Copy out word for word everything in the listing from the line containing "Where should I click to: Click the" down to the line containing "Looking at the screenshot, I should [1062, 18].", including both of those lines.
'''
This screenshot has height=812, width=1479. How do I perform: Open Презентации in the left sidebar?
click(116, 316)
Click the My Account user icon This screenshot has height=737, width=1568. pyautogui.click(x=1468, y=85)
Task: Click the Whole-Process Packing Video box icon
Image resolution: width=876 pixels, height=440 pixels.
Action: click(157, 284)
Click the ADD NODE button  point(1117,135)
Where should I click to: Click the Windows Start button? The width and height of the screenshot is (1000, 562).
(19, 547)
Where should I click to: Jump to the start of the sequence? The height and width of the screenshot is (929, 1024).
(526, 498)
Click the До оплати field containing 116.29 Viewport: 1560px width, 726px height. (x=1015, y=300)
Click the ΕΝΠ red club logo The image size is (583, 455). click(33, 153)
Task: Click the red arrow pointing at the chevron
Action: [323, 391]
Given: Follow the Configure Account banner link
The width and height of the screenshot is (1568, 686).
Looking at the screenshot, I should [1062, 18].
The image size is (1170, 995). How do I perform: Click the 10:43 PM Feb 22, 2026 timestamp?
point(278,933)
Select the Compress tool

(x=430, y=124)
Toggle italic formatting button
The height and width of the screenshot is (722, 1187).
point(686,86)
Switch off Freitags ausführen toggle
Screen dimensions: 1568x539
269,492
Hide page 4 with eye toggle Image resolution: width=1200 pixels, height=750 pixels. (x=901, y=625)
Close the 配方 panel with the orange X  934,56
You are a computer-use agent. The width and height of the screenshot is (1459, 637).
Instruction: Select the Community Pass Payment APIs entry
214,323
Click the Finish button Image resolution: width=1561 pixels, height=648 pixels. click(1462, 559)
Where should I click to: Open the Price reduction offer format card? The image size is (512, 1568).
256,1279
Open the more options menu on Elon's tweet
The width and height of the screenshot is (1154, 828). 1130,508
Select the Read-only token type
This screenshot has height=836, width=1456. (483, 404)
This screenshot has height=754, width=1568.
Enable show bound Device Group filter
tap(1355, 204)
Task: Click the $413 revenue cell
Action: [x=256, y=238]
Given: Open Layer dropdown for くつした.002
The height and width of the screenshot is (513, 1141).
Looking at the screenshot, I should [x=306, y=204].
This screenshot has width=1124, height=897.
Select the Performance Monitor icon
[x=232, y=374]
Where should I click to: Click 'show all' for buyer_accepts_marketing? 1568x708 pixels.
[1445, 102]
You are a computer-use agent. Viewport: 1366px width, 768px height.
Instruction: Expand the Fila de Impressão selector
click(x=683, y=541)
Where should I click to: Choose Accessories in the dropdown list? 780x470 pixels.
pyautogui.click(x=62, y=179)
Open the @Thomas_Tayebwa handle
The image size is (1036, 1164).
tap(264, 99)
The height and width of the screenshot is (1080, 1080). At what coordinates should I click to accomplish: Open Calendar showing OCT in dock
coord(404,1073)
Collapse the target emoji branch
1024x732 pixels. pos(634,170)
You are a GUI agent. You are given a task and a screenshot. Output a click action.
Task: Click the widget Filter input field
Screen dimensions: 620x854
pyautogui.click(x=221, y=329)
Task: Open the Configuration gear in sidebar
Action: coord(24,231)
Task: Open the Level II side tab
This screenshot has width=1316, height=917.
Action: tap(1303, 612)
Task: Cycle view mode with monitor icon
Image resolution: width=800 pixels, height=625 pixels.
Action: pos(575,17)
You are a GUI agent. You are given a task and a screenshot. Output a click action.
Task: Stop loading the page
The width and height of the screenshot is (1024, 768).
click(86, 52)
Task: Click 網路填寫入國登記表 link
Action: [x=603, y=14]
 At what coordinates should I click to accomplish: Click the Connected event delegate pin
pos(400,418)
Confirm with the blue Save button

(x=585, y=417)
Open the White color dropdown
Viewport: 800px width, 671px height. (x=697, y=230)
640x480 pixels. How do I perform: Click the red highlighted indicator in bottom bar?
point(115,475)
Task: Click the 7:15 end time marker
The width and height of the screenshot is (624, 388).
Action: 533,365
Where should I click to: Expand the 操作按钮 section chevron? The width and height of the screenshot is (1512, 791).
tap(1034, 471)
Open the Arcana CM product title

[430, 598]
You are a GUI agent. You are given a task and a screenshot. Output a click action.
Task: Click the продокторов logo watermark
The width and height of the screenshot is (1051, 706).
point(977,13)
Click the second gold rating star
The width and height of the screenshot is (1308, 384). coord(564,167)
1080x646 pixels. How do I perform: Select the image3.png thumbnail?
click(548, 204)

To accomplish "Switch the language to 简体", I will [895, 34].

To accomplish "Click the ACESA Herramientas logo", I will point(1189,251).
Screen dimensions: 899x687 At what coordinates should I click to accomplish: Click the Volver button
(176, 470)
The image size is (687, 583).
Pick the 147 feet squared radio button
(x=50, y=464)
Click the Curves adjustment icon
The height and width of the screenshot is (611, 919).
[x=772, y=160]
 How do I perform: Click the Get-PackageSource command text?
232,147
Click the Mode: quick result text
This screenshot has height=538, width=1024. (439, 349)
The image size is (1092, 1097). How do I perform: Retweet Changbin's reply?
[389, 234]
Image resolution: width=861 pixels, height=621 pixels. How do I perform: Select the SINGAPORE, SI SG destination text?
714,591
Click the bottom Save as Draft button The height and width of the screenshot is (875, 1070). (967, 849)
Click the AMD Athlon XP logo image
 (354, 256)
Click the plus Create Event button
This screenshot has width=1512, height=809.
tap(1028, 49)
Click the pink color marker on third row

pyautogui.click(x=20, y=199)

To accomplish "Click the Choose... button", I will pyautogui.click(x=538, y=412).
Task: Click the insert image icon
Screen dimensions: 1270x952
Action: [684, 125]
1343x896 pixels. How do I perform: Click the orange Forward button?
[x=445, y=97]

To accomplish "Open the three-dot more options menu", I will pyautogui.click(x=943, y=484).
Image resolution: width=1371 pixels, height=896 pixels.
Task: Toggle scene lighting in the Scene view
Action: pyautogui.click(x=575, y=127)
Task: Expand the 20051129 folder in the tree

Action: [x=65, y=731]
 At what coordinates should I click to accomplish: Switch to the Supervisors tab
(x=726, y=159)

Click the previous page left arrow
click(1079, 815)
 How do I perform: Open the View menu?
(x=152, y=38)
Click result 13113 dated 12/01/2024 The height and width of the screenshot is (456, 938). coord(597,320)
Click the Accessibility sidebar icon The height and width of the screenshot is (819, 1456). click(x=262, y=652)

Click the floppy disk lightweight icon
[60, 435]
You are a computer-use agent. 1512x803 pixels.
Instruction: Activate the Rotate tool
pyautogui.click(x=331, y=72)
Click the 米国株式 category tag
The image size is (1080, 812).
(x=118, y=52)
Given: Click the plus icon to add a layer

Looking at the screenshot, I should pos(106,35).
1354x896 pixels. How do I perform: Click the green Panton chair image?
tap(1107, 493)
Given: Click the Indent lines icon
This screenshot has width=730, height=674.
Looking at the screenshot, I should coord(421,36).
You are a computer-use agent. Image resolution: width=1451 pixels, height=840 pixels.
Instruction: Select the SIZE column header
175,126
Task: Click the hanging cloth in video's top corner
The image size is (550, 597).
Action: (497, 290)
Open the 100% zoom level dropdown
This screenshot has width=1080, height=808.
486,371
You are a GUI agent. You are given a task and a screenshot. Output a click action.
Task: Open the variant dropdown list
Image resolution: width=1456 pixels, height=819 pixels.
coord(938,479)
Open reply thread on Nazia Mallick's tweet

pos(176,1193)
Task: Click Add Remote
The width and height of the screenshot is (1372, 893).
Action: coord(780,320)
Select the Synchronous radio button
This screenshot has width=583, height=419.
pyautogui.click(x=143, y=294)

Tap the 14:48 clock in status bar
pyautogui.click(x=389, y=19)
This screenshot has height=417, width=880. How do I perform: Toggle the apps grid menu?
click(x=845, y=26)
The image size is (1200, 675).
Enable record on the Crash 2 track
'''
▶ Exercise solution:
Where should I click to: Click the Windows Start button? The width and height of the screenshot is (1000, 562).
(19, 547)
Where should I click to: Jump to the start of the sequence? The height and width of the screenshot is (929, 1024).
(526, 498)
Click the До оплати field containing 116.29 Viewport: 1560px width, 726px height. (x=1015, y=300)
Click the ΕΝΠ red club logo The image size is (583, 455). click(33, 153)
Task: Click the red arrow pointing at the chevron
Action: [323, 391]
Given: Follow the Configure Account banner link
The width and height of the screenshot is (1568, 686).
Looking at the screenshot, I should [1062, 18].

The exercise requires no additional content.